── DATA PROVIDED
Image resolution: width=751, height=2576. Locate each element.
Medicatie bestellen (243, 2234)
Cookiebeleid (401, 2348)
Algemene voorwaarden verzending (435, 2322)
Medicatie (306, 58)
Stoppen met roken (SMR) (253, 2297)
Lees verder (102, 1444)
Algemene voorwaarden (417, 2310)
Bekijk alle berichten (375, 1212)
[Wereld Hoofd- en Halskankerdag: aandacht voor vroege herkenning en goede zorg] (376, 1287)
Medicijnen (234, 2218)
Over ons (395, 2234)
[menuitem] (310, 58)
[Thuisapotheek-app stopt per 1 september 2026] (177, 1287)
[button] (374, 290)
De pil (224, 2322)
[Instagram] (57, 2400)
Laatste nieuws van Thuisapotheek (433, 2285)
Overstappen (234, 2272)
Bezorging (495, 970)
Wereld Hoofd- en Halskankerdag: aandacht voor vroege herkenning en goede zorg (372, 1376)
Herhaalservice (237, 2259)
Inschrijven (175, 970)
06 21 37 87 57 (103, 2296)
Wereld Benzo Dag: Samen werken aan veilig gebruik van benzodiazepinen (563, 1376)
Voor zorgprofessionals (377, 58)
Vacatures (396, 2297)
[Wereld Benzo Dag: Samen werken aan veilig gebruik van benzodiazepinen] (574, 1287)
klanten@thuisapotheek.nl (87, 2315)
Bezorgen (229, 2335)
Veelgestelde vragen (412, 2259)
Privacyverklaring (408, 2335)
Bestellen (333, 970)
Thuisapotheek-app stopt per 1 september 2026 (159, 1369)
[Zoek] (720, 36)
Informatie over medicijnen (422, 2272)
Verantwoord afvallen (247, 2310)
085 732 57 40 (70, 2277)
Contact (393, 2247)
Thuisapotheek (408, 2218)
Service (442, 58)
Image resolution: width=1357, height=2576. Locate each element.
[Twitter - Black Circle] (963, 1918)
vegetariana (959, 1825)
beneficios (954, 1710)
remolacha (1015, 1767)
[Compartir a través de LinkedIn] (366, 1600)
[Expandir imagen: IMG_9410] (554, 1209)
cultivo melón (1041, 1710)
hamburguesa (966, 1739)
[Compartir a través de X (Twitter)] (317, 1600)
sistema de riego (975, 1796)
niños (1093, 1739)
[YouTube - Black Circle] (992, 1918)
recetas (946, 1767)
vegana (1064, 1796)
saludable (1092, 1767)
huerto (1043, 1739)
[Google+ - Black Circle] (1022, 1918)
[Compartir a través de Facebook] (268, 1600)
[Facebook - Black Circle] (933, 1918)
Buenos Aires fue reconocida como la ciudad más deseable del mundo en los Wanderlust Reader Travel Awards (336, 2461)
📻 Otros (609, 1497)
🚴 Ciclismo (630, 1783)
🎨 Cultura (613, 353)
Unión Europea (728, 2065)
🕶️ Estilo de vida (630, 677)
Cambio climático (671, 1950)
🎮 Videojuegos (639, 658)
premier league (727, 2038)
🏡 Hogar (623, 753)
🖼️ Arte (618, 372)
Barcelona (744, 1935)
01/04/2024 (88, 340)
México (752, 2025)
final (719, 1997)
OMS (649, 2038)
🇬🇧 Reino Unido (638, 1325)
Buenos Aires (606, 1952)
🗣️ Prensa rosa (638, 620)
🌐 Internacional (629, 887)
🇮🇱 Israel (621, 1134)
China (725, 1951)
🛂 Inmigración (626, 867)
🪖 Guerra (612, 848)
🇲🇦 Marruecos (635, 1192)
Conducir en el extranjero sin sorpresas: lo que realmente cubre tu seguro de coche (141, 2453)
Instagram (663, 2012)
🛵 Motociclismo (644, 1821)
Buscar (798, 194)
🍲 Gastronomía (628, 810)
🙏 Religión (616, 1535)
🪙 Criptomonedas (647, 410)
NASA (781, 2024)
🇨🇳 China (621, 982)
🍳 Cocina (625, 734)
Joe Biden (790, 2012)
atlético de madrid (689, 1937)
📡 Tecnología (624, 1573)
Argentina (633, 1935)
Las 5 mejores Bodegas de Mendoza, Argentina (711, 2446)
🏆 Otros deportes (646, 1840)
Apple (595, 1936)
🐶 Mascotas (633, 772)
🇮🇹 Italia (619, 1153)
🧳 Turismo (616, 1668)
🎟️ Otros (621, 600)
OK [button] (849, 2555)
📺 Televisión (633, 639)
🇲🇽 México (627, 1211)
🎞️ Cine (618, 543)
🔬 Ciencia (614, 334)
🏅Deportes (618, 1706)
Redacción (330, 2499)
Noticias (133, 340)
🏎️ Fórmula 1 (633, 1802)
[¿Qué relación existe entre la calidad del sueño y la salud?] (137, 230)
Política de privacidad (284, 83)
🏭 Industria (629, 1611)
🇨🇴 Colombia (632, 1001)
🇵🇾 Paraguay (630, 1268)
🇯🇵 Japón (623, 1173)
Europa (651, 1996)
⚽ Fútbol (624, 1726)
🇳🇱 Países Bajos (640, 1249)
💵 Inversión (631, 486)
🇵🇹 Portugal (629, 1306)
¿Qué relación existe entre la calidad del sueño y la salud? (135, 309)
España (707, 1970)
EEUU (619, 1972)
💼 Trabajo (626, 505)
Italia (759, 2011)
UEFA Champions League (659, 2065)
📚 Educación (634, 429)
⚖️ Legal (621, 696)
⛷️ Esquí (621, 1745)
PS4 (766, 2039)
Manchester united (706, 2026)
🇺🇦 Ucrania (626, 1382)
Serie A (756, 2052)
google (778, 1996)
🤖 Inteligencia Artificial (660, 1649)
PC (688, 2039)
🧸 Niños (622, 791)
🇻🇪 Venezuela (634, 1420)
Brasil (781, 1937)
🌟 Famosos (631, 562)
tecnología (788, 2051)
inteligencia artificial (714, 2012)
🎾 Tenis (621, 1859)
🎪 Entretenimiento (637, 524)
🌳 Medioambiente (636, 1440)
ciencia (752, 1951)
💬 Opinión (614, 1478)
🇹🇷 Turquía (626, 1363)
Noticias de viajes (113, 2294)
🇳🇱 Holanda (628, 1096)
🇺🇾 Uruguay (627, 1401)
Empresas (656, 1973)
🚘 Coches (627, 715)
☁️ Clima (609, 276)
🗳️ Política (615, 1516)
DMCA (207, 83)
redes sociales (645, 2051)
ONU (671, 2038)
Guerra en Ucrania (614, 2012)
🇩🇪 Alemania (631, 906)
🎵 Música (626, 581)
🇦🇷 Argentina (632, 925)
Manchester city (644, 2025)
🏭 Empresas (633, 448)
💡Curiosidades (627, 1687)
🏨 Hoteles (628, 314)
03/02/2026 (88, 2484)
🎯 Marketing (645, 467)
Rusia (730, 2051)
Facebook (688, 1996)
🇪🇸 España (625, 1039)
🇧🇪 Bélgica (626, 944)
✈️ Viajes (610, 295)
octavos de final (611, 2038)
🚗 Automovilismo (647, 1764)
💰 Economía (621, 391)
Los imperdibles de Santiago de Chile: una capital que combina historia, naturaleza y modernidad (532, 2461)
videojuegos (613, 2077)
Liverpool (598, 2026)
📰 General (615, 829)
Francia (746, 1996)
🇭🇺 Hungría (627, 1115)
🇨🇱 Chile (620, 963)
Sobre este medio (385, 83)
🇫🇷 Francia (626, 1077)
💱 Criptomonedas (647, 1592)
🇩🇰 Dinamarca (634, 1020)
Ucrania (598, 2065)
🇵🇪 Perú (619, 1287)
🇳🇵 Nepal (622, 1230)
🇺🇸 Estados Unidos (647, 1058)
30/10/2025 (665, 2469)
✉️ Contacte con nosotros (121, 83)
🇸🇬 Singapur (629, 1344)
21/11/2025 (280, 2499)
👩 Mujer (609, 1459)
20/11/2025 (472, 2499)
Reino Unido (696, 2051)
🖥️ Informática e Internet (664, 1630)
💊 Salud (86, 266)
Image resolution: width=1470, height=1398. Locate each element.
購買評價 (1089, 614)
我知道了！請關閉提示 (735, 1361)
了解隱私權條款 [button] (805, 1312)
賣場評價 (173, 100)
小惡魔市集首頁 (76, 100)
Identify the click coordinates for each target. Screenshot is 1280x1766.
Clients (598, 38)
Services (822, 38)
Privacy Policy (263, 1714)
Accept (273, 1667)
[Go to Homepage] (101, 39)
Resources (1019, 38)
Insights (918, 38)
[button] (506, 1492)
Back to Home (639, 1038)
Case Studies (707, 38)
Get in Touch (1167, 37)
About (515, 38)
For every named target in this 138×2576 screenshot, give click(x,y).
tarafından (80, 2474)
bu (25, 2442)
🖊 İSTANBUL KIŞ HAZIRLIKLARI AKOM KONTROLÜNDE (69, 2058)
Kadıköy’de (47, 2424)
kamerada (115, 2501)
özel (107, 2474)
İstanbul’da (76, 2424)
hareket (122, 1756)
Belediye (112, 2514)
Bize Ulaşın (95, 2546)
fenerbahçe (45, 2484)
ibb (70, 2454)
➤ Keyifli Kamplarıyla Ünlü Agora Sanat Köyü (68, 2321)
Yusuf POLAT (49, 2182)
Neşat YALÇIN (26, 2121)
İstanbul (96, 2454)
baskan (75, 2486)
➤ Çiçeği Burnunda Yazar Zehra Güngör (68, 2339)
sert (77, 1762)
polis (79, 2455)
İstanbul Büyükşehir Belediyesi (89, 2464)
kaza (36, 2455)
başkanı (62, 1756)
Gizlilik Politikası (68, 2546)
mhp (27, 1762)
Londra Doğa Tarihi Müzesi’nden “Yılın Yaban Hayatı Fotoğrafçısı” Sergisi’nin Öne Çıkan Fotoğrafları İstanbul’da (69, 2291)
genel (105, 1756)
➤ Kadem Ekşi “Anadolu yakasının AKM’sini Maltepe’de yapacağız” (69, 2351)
────
* YOUR GOAL: Search the entries for the word "height" and copy every line that has it.

* RESULT FOR THIS EXERCISE:
Image resolution: width=751, height=2576. Locate each element.
Image resolution: width=1357, height=2576. Locate each element.
Image resolution: width=1470, height=1398. Locate each element.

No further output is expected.